AIM OF THE EXERCISE
The entries below contain pictures. Write out only the lines from the line with "This screenshot has width=520, height=276." up to and including the line with "Given: Click the 你想知道得都在这 headline text", exactly, without them.

[Collection entries]
=== Section Start ===
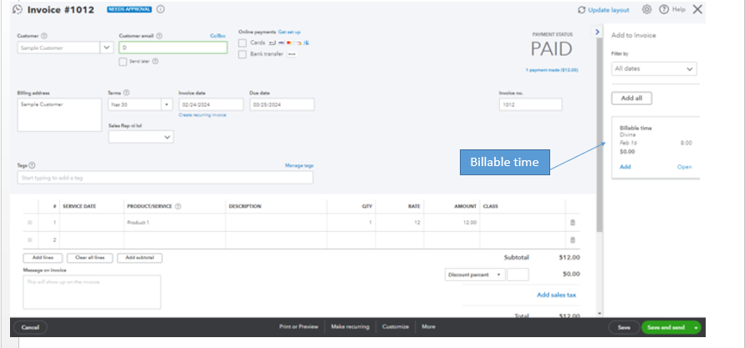Open the settings gear icon
Image resolution: width=745 pixels, height=348 pixels.
pos(646,9)
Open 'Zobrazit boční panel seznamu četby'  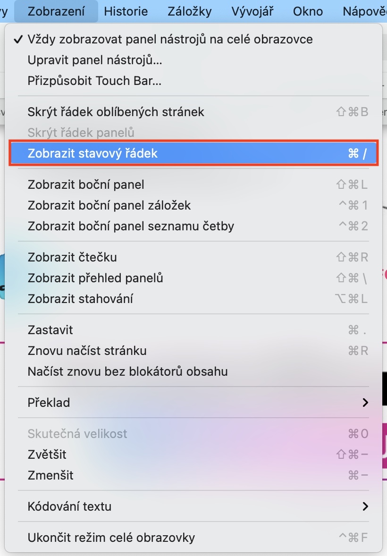point(131,226)
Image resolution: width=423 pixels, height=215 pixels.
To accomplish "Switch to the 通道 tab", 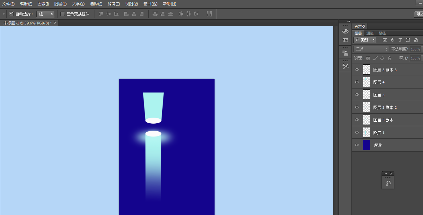I will (x=370, y=33).
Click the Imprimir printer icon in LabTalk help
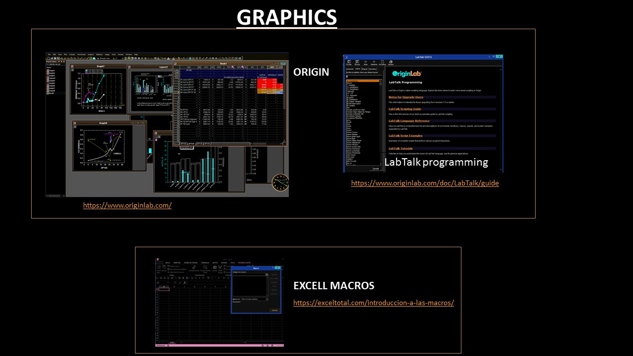Viewport: 633px width, 356px height. coord(391,62)
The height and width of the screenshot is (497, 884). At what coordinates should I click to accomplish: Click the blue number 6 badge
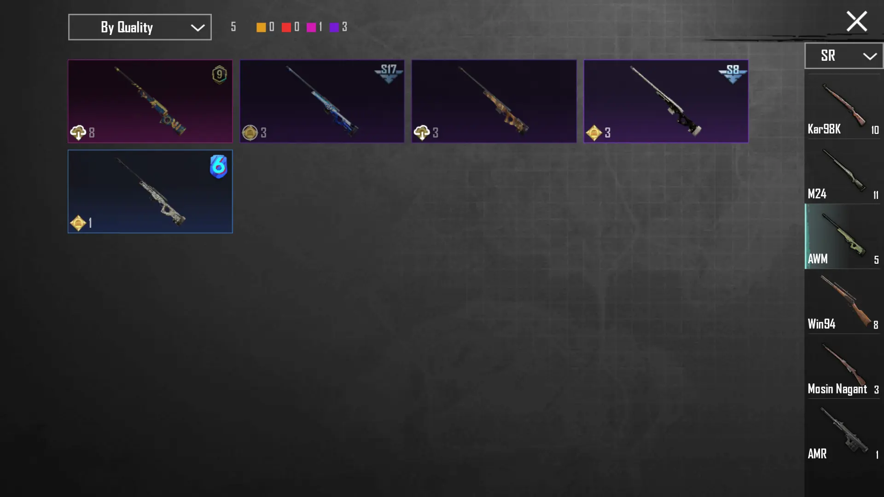click(x=219, y=166)
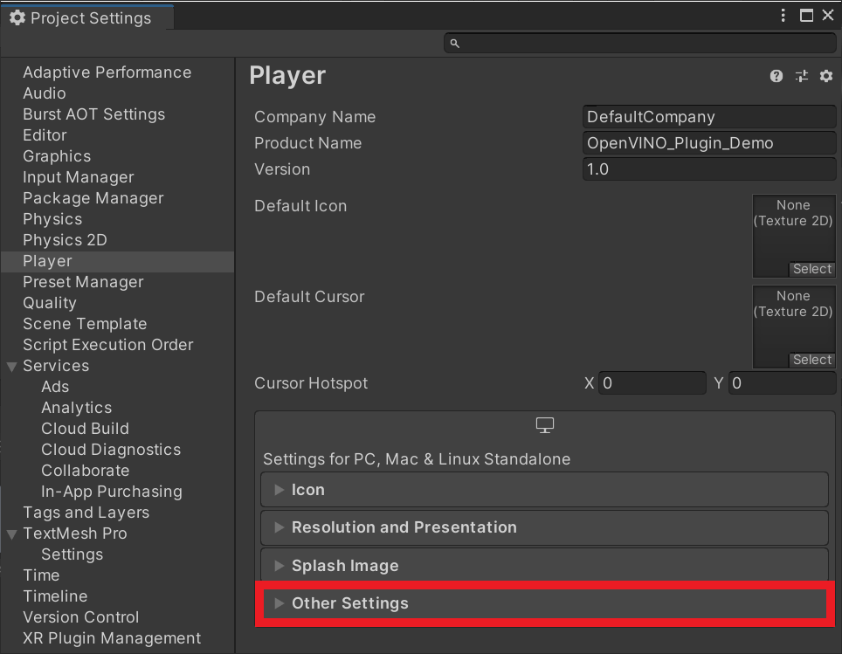Screen dimensions: 842x654
Task: Switch to XR Plugin Management settings
Action: pyautogui.click(x=112, y=638)
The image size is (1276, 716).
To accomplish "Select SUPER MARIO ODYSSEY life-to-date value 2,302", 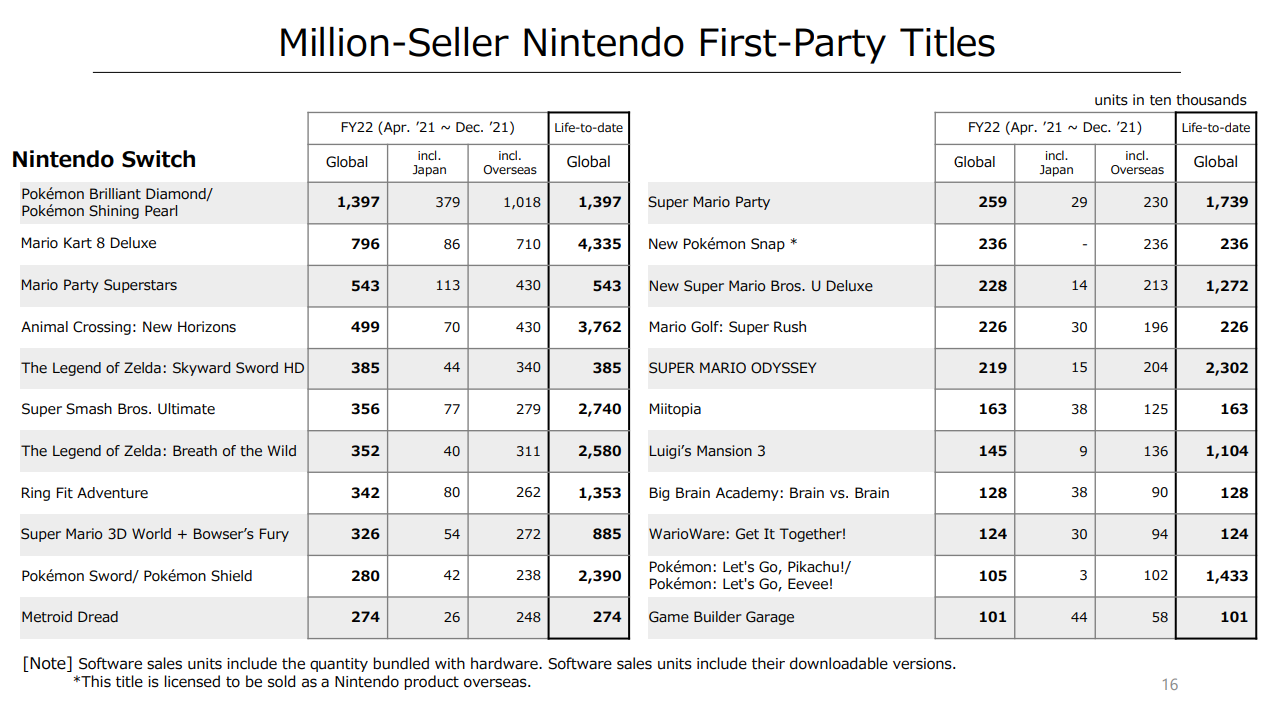I will [x=1226, y=368].
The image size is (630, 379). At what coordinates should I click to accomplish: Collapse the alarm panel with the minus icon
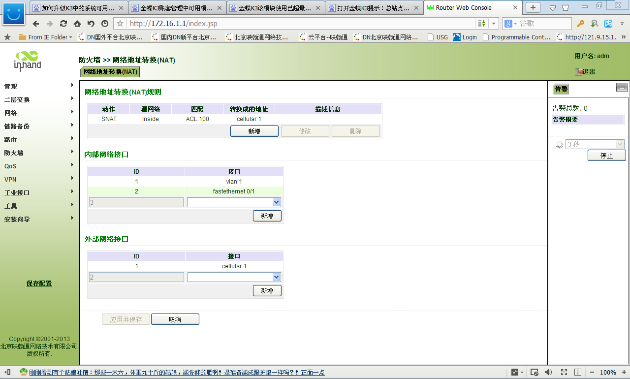622,88

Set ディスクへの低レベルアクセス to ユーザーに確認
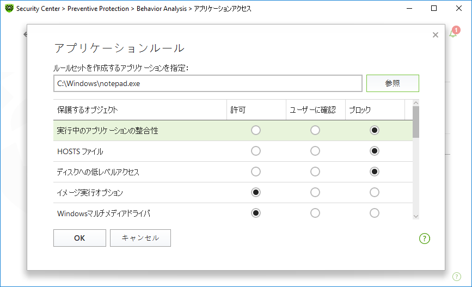(x=315, y=172)
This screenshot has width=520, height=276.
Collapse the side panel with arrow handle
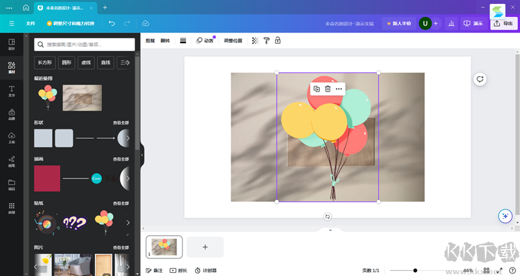[x=142, y=155]
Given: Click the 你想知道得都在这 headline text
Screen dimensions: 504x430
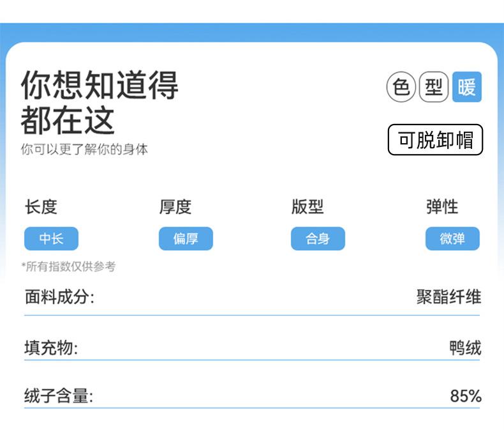Looking at the screenshot, I should click(100, 102).
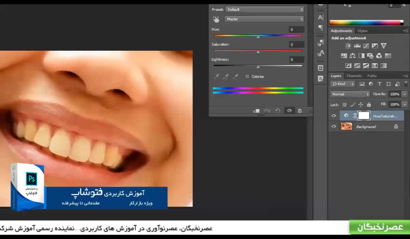The height and width of the screenshot is (239, 410).
Task: Hide the Hue/Saturation layer
Action: 334,116
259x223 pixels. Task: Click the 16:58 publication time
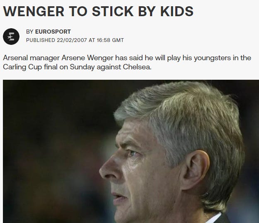104,40
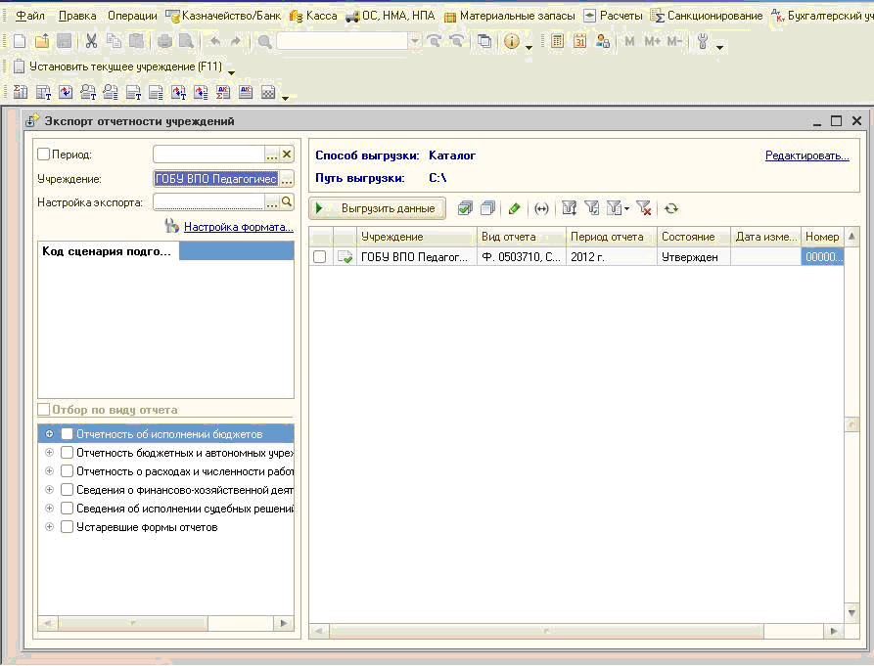
Task: Follow the Редактировать... link
Action: 806,155
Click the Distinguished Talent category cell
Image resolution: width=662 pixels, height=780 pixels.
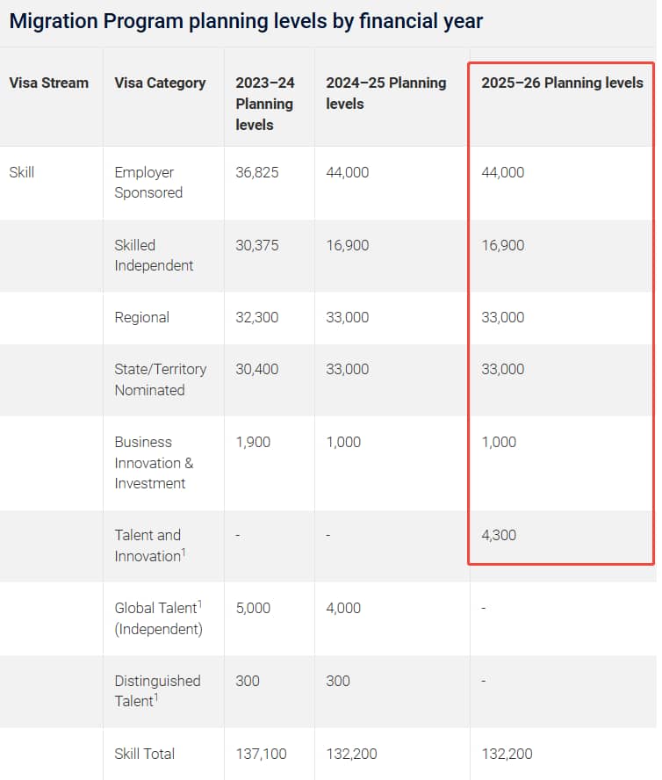click(x=157, y=691)
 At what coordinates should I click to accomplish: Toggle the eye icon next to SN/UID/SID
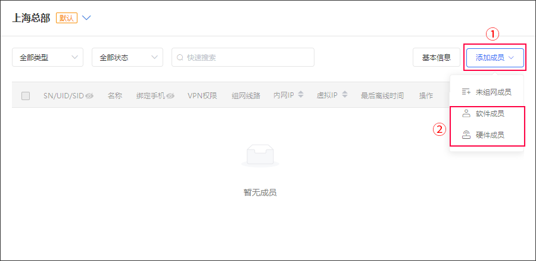(89, 95)
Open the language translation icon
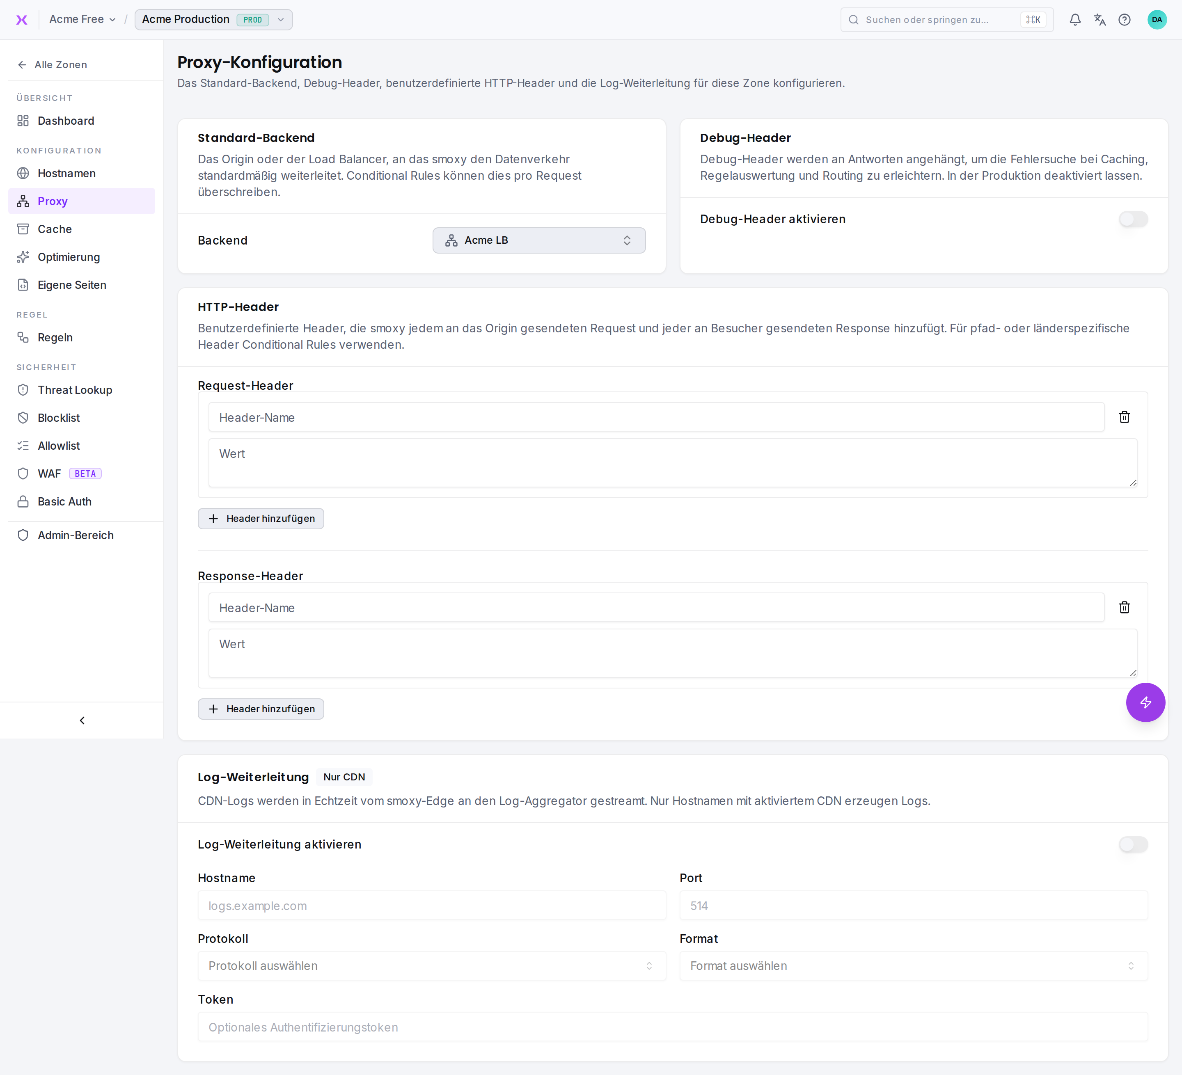Screen dimensions: 1182x1075 click(x=1099, y=20)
=== Section End ===
SOLUTION FOR THIS TASK
This screenshot has width=520, height=276.
Collapse the side panel with arrow handle
[x=142, y=155]
Given: Click the 你想知道得都在这 headline text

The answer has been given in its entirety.